Poco a poco había ido cayendo en el sillón, y parecía una momia, incrustado allí.
—Pasé la noche junto a esta mujer… Una mujer depravada. Una vulgar mujerzuela. Aquí la tienes, Rod. Me parte el alma decirte esto, pero peor, mil veces peor, sería mi silencio. Aquí la tienes, descocada, bailando conmigo… casi desnuda… Mírala, Rod. Y después, si quieres, lloremos juntos. Pero, déjame decirte que al día siguiente volví, y al otro y muchos más. No fue una mujer de un día. Fue una mujer de una semana, hasta que me asqueó. Es lo peor que un hombre pueda imaginar. Lo más bajo, lo más vulgar. Lo más mezquino. Y yo no podía decirte que Martha Adams era esa mujer, hasta no hallar esta fotografía. Mírala.
—No quiero verla —dijo, como si la fuerza se escapara toda por su boca—. No me ofendas más.
Y como si de pronto enloqueciera, se puso en pie y empezó a pasear de un lado a otro.
—No puedo. No puedo creerte —gritaba como un histérico, él, tan ecuánime, tan dueño de sí, tan lleno de experiencia—. No soy capaz. Y no lo creeré mientras ella, ella misma, no me lo confirme —de súbito le arrancó la cartulina de la mano. La miró como un alucinado—. Es ella —gritó como en un alarido—. ¡Dios de los cielos, si es ella! —de repente tiró la cartulina al suelo y la pisó una y cien veces—. No puede ser, ¿me oyes? No puede ser y no será. La mujer que yo conozco, la que tomo en mis brazos, la que beso, la que adoro, no puede ser jamás una depravada. Pero si tiembla cuando la beso. Si gime cuando la dejo. Si se ruboriza cuando la miro. Si jamás pude tocarla, como un hombre toca a una mujer. Si no me deja… Si… si… ¡Oh, no, no, Arthur! No me digas que estoy equivocado.
¿Había lágrimas en los ojos de Rod Ball?
¿Lágrimas en aquellos ojos que jamás se humedecieron?
Arthur fue hacia él. Le tocó en el hombro.
—Pregúntaselo a ella, Rod. Es… lo mejor.
—¿Ofenderla… así… así?
—No puede haber dos personas tan iguales, Rod. ¿No comprendes? Mírala bien —recogió la fotografía del suelo—. Fija en ella tus ojos, querido Rod. Mira su pelo, su sonrisa, sus ojos, su boca… Mírala, Rod. Una mujer de la vida, cuando desea cazar a un hombre rico, hace filigranas. Ella sabe. Yo te digo que sabe. Lo sé. Es una retorcida mujer de recursos. No se da fácil. Es cara y nada vulgar. Sus abusos lo son, pero ella no. Ella sabe lo que quiere.

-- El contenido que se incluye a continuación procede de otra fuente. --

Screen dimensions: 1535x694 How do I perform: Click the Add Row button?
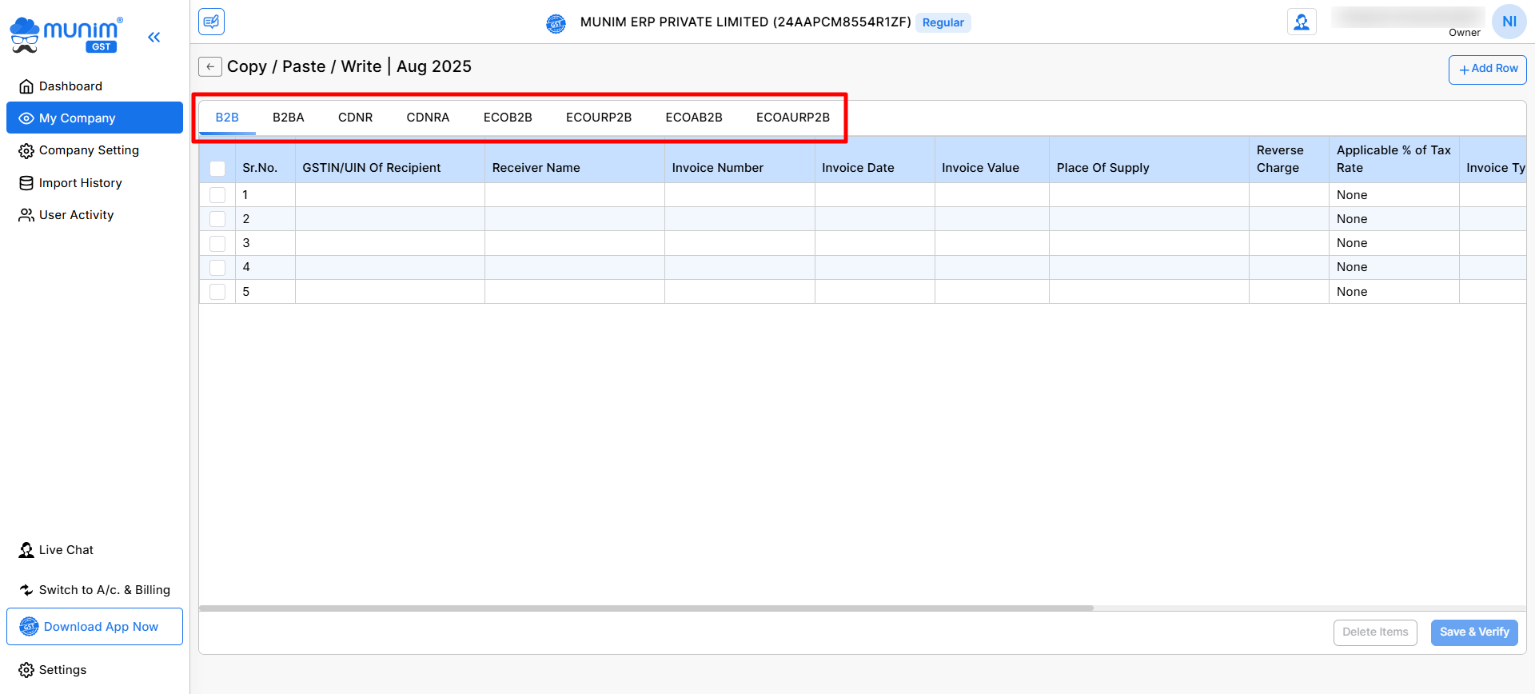pos(1487,69)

—Martha, no —gritó exasperado, a punto de enloquecer—. Martha no sabe nada de nada. Aprendió a besar en mis labios. ¿Me oyes? No soy un chiquillo. Soy un hombre y sé bien cómo es una mujer. No me engañan las mujeres y desde que tengo uso de razón, amo el matrimonio y deseo casarme, y sólo al encontrarla a ella decidí mi boda. Si fuera como tú dices, accedería a casarse cuanto antes. Vengo luchando con ella para adelantar la boda… y se niega.

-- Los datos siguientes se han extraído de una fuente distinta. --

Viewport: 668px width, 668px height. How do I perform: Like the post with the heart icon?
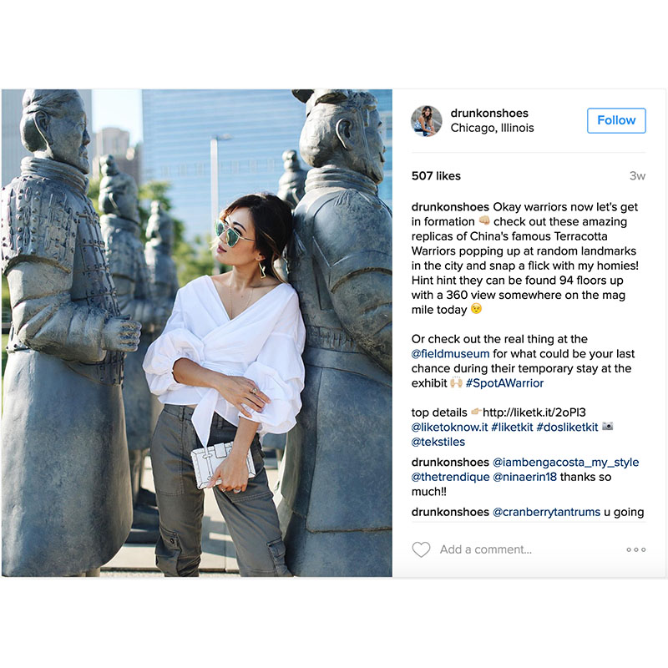pyautogui.click(x=421, y=549)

—He cumplido con mi deber, Rod. Lo demás… ya no puedo hacerlo yo. Sé que vas a reflexionar. Pídele incluso consejo a tu madre. Ve a verla a ella. Enséñale eso, eso… y que te diga que no es ella.
—No la he visto nerviosa cuando te vio esta tarde.
—En efecto —admitió Arthur—. No noté en ella ni asombro, ni estupor. Pero ten presente una cosa. Esas mujeres ven hombres diferentes todos los días. Sería absurdo que se acordara de un hombre determinado en un momento determinado.
Rod iba ya hacia la puerta.
Llevaba la cartulina apretada entre los dedos y los ojos como extraviados, fijos ante sí.
—Rod…, ¿adónde vas?
No contestó.
Se lanzó a la escalera y bajó corriendo, como si fuera totalmente extraño a la voz que lo llamaba desde el rellano.